::: Quoted passage

Bargnani's height measurement in NBA = 7-1 in my opinion. His weight is around 235 lbs...


----------



## meru (Jul 2, 2003)

*Re: Predraft Measurements*

I notice that everyone is giving the height WITH shoes. Why? When people ask you your height (the doctor just asked me today) do you give your height with shoes? I bet only you real shortarses do that. Somebody's height is their height barefoot. Yes, I know basketball players always wear shoes, but (1) so do I, and my height is still my height barefoot, and (2) what if they suddenly make really stacked basketball shoes - does that mean everyone grows an inch?

So Tyrus Thomas isn't even 6'8". Yikes. And Brandon Roy is actually 6'5.25. Not TOO bad. I'd really like to know the actual heights of players like Ray Allen, Raja Bell and Dwayne Wade for comparison. (And is Charles Barkley really only 6'4"?)


----------



## Reep (Jun 4, 2003)

*Re: Predraft Measurements*



Blazer Maven said:


> Sheed, at the same age, had amazing athleticism and an excellent post up game, qualities Andrea does not currently possess. At this point, Bargnani is closer to a 3 than a 4.


I was around when Sheed was 21. And UNC was my favorite team. His last year in college he averaged 16 and 8. He was a very good player and very athletic. I agree that Sheed had better post moves at that age, but to say he was a much better athlete is a stretch. Have you watched any of the Bargnani footage? He is no stiff. He as good handles and can finish with flair. I especially remember one sequence were Bargnani drives past his defender and finishes with a reverse dunk (ala Kobe). Also, Bargnani's three ball is better than Sheed's at the same age (shot a higher percent and from longer international distance).

::::::
::: Material shown

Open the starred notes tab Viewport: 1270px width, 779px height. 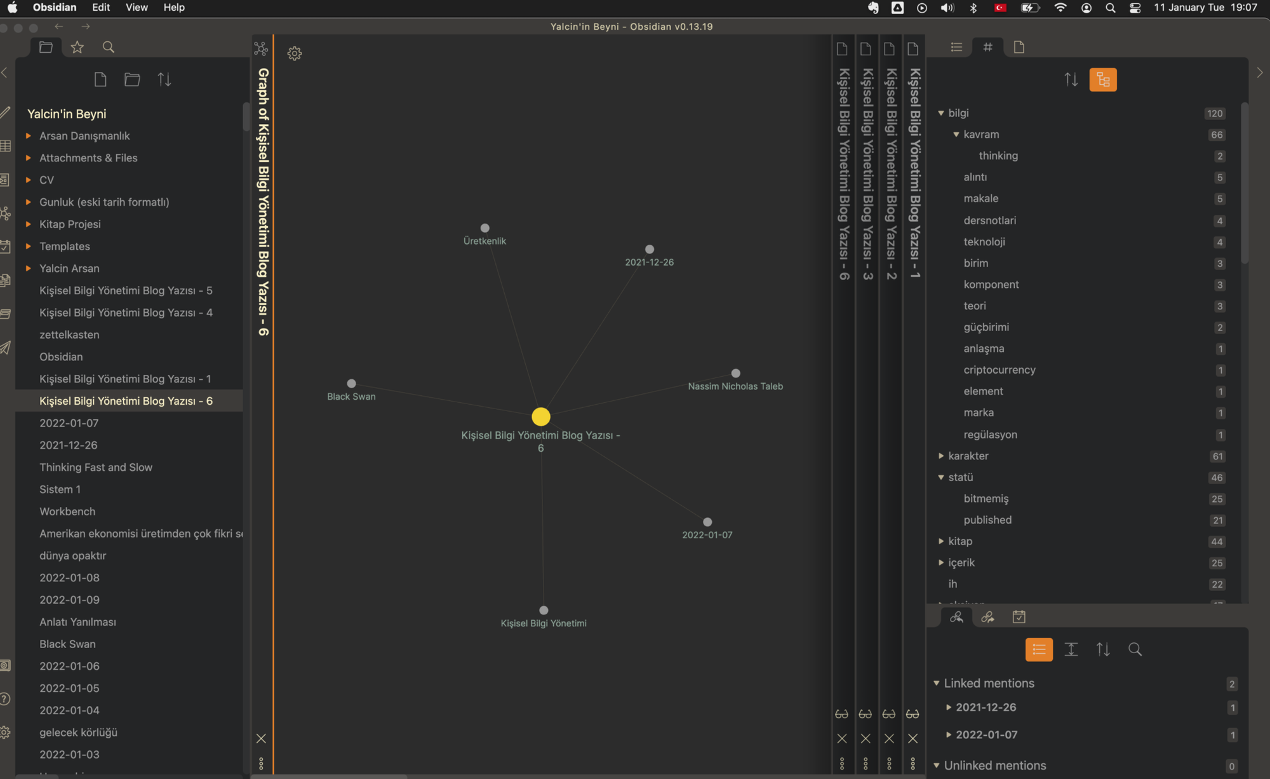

::::::
::: Material shown

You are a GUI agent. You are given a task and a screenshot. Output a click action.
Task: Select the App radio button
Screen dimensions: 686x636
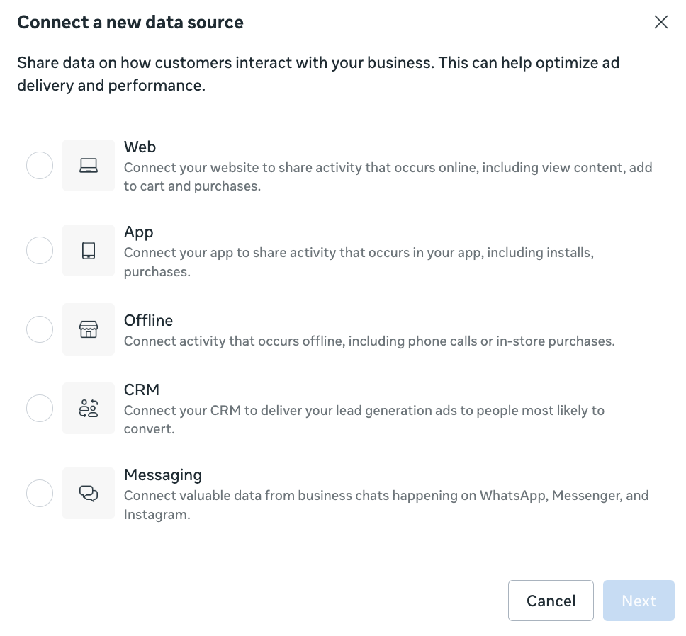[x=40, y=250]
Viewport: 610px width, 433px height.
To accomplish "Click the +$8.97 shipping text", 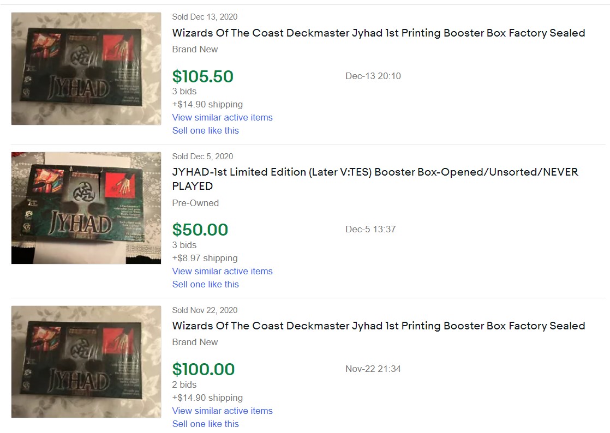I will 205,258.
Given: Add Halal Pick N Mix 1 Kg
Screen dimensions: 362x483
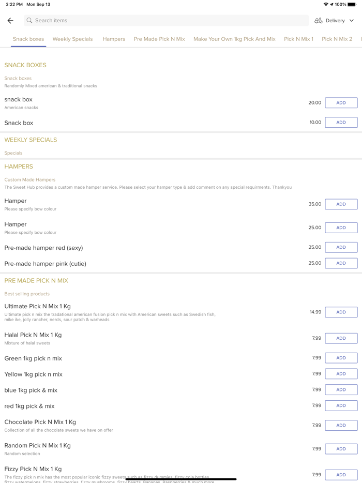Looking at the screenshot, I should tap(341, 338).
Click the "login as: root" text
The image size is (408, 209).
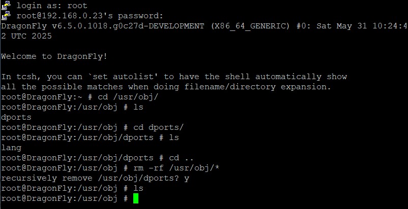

::::::
::: Material shown

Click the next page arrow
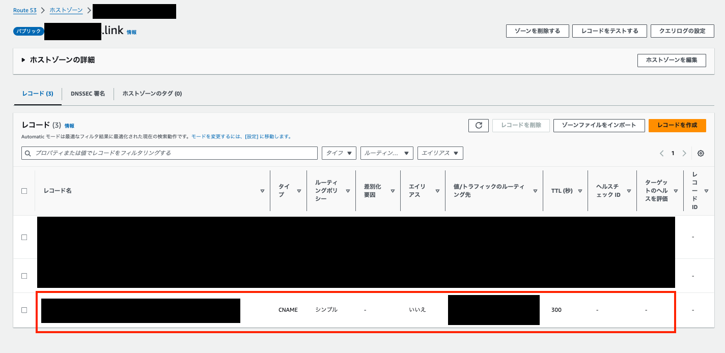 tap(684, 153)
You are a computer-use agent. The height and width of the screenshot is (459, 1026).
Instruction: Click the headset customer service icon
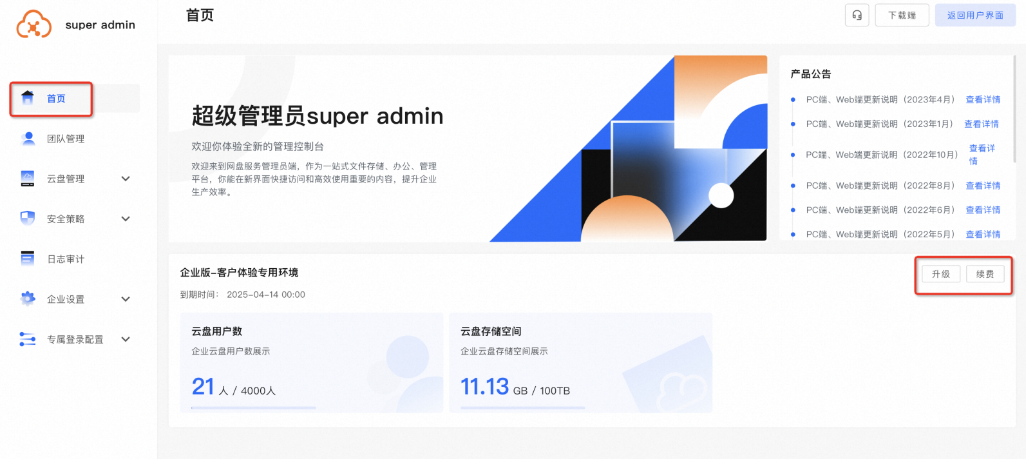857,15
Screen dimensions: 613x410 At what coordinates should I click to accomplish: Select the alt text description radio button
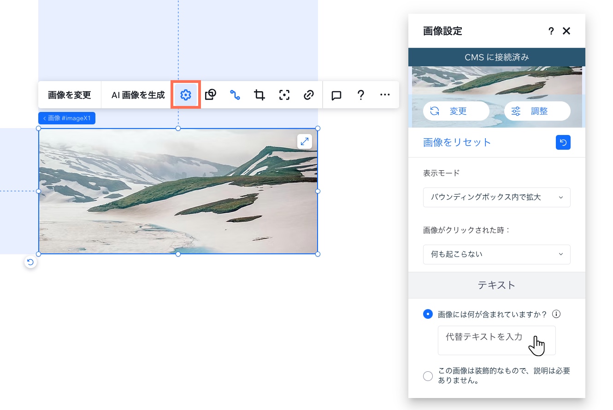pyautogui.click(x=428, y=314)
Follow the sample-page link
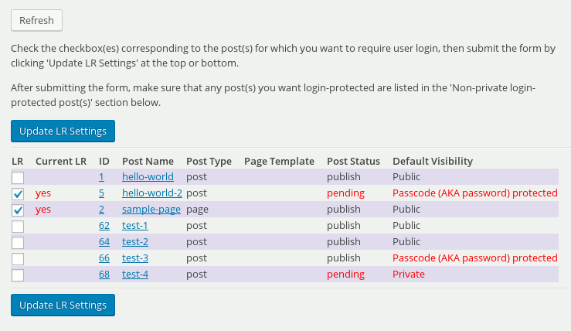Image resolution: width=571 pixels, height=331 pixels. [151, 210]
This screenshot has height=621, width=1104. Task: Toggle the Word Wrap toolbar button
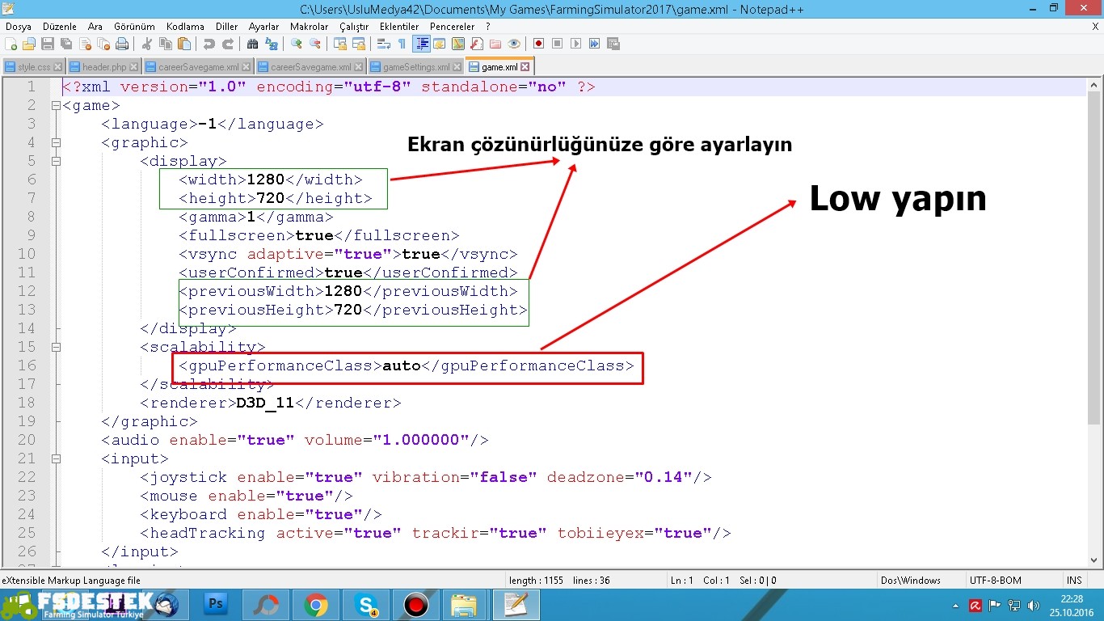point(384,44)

::::::

Goal:
Please repeat the forum thread on predraft measurements word for word, from start to finish. The data above was drawn from a different source.

Answer to this task:
Bargnani's height measurement in NBA = 7-1 in my opinion. His weight is around 235 lbs...


----------



## meru (Jul 2, 2003)

*Re: Predraft Measurements*

I notice that everyone is giving the height WITH shoes. Why? When people ask you your height (the doctor just asked me today) do you give your height with shoes? I bet only you real shortarses do that. Somebody's height is their height barefoot. Yes, I know basketball players always wear shoes, but (1) so do I, and my height is still my height barefoot, and (2) what if they suddenly make really stacked basketball shoes - does that mean everyone grows an inch?

So Tyrus Thomas isn't even 6'8". Yikes. And Brandon Roy is actually 6'5.25. Not TOO bad. I'd really like to know the actual heights of players like Ray Allen, Raja Bell and Dwayne Wade for comparison. (And is Charles Barkley really only 6'4"?)


----------



## Reep (Jun 4, 2003)

*Re: Predraft Measurements*



Blazer Maven said:


> Sheed, at the same age, had amazing athleticism and an excellent post up game, qualities Andrea does not currently possess. At this point, Bargnani is closer to a 3 than a 4.


I was around when Sheed was 21. And UNC was my favorite team. His last year in college he averaged 16 and 8. He was a very good player and very athletic. I agree that Sheed had better post moves at that age, but to say he was a much better athlete is a stretch. Have you watched any of the Bargnani footage? He is no stiff. He as good handles and can finish with flair. I especially remember one sequence were Bargnani drives past his defender and finishes with a reverse dunk (ala Kobe). Also, Bargnani's three ball is better than Sheed's at the same age (shot a higher percent and from longer international distance).